### TEXTO PARA ANÁLISE
────────────────────

O que seria um livro vivo? Um livro que fica na sua cabeça e faz você escrever textos e mais textos sobre ele? Também. Mas, quando falo sobre livro vivo, quero dizer aquele que passa de mãos em mãos, aquele que você grifa, risca, amassa, quebra a lombada, leva na bolsa. Aquele que vive com você, no seu cotidiano: em casa, no trabalho, na faculdade, nas filas do banco. O livro que passeia na sua ecobag, que tem como vizinho os batons, as notas fiscais, a chave de casa, os recibos, os papéis de bala, os cartões de crédito. Quando esse livro morrer, ou melhor, quando ele estiver na prateleira de outra pessoa ou um sebo com outros vizinhos, a vida dele vai recomeçar assim que alguém achá-lo.
Conversando com meu amigo Rodrigo, que também tem uma newsletter, ele me perguntou se eu grifava e marcava livros. Sim! Cheguei ao ponto de, quando estava apaixonado, se uma frase de algum livro me lembrava dessa pessoa, eu escrevia suas iniciais nas margens, com algum lembrete. Anos depois, ao reler o livro, me deparava com aquela inicial. Só sabia rir (ou chorar)!
Terminei recentemente o livro Garota, Interrompida, da Susanna Kaysen e com tradução de Márcia Serra. Um livro de memórias sobre a internação de Susanna em um hospital psiquiátrico por dois anos, em 1967, quando ela tinha apenas 18 anos. Ele estava parado na minha estante há anos, e, na minha cabeça, eu achava que ainda não o tinha lido. Só que, quando comecei a ler e cheguei na metade do livro, encontrei anotações minhas, e anotações pesadas. Eu abandonei o livro no meio? Li tudo? Era uma passagem sobre a primavera, e havia uma anotação sobre um dos meus amigos virtuais que cometeu suicídio nessa época do ano. Foi um choque ler aquilo, não só porque o livro também tratava desse assunto, mas porque havia uma anotação pessoal minha sobre isso. Não me lembrava daquela anotação e nem do livro em si. Talvez o livro tenha se misturado com as memórias do filme (aquele com a Winona Ryder e Angelina Jolie), ou eu tenha resolvido esquecer que o tinha lido por motivos pessoais. Acontece que esse livro se tornou a extensão de um diário. Do meu diário. Ele carrega uma história, a de Susanna, mas também a minha história e a do Renato, meu amigo.
Quando encontramos livros em sebos, eles também carregam uma história. É como um palimpsesto de vidas. Não há nada mais interessante do que achar um livro em um sebo com anotações ou uma dedicatória. Por que aquela frase foi grifada? O que significa essa anotação? O que estava passando na cabeça dessa pessoa? E essa dedicatória? Por que esse livro foi parar aqui? São histórias, dentro de mais histórias, dentro de mais histórias, dentro da sua história.
Lembro que o primeiro livro que comprei em um sebo foi Ponte para Terabítia, de Katherine Paterson, na pré-adolescência. Fiquei encantado com o fato de que pessoas realmente deixavam livros incríveis naquele lugar. A partir daí, sempre torcia para encontrar alguma anotação ou algo dentro dos livros que adquiria em sebos.

────────────────────

### DADOS FORNECIDOS
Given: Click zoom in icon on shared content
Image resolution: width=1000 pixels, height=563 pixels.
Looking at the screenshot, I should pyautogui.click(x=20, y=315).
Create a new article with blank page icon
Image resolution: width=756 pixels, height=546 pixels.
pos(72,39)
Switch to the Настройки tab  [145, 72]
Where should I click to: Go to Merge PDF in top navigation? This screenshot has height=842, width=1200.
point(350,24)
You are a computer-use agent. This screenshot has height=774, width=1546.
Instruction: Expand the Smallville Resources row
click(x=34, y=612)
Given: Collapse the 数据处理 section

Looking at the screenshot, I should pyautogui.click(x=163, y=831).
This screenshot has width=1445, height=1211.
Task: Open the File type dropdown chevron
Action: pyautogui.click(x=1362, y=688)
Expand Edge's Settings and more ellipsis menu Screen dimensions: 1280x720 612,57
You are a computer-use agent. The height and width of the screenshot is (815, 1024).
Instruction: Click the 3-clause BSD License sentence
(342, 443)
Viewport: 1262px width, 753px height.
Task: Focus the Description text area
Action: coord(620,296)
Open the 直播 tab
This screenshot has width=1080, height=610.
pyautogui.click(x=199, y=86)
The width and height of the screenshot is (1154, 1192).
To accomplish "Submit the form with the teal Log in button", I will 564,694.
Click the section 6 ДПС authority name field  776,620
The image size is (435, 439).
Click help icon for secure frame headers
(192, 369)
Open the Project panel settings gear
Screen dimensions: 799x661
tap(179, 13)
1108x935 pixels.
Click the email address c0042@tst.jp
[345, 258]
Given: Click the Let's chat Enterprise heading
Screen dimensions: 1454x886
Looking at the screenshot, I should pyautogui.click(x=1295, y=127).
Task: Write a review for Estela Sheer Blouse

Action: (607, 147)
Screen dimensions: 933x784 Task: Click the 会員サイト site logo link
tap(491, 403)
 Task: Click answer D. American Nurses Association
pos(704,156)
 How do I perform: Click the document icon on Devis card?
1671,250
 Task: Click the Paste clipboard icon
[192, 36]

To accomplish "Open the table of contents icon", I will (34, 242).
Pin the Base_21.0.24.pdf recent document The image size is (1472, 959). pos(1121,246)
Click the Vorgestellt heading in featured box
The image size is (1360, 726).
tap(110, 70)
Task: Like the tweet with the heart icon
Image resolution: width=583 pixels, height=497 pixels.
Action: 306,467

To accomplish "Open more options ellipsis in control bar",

────────────────────

### EXPLORE O MATERIAL
1) No texto sobre livros vivos, qual foi o primeiro livro comprado em um sebo por quem escreve?
2) Transcreva do texto sobre livros vivos o trecho que começa nas palavras "O que seria" e termina depois de "que alguém achá-lo.".
3) Dê continuidade ao texto sobre livros vivos a partir da última frase apresentada.
Estes dados têm origem em outra fonte.

### RESPOSTAS POR TAREFA
1) Ponte para Terabítia, de Katherine Paterson.

2)
O que seria um livro vivo? Um livro que fica na sua cabeça e faz você escrever textos e mais textos sobre ele? Também. Mas, quando falo sobre livro vivo, quero dizer aquele que passa de mãos em mãos, aquele que você grifa, risca, amassa, quebra a lombada, leva na bolsa. Aquele que vive com você, no seu cotidiano: em casa, no trabalho, na faculdade, nas filas do banco. O livro que passeia na sua ecobag, que tem como vizinho os batons, as notas fiscais, a chave de casa, os recibos, os papéis de bala, os cartões de crédito. Quando esse livro morrer, ou melhor, quando ele estiver na prateleira de outra pessoa ou um sebo com outros vizinhos, a vida dele vai recomeçar assim que alguém achá-lo.

3)
Conversando com minha amiga Gabi, uma das fundadoras do Livrismo (um bookgram e um clube de leitura focado em autoria feminina brasileira), ela me lembrou que já participou de um projeto chamado livro viajante, e resolvi chamá-la para falar sobre a experiência:
Há uns anos atrás, mais precisamente em 2017, foi publicado no Brasil “Um amor incômodo”, da Elena Ferrante.
Em um grupo de amigas do WhatsApp surgiu a ideia de fazermos um livro viajante - onde cada uma leria, deixaria suas impressões com uma cor de caneta diferente e enviaria para a outra.
O projeto durou alguns meses e rodou o país inteiro - do Nordeste até o Sul. E foi muito legal! Especialmente no final, quando você pega o livro e vê ele repleto de rabiscos, desenhos, reflexões escritas, posts its. Gosto demais dessa ideia do livro vivo, repleto de anotações distintas - amo observar como cada leitor recebe a história de uma maneira diferente. Acho um charme a lombada desgastada, as folhas manchadas.
Hoje, no Livrismo - meu Instagram literário - temos um projeto no catarse com essa modalidade: por 3 meses lemos um livro e ele vai viajando Brasil afora. Começou em São Paulo, veio pro Rio de Janeiro e está em São José dos Campos.
Nunca vou entender esse apego ao livro físico. A entidade livro, como se fosse um Deus que precisa ficar intocável em um altar. Lembro de ter visto um reels sobre como ‘‘ler sem quebrar a lombada do livro’’, e a pessoa mal abria o exemplar, precisava apoiá-lo na mesa em uma posição super desconfortável. Para quê?
Como é bom ver lombadas quebradas, marcas de café nas páginas, riscos desconhecidos, fios de cabelo, pelos de gato ou cachorro. São marcas de que uma pessoa viva leu esse livro. Alguém com pensamentos complexos e sentimentos conflituosos. Alguém com um coração. Não só estou deixando esse livro vivo, como também estou mostrando que eu ainda estou aqui.
Que lindo! Quando era pequena tinha pavor de riscar os livros, mas agora que cresci tenho necessidade de conversar com o livro. Risco muito e anoto tudo oq penso. Também é bom para comparar numa releitura, ver se ainda tenho a mesma opinião. Amei teu texto!!!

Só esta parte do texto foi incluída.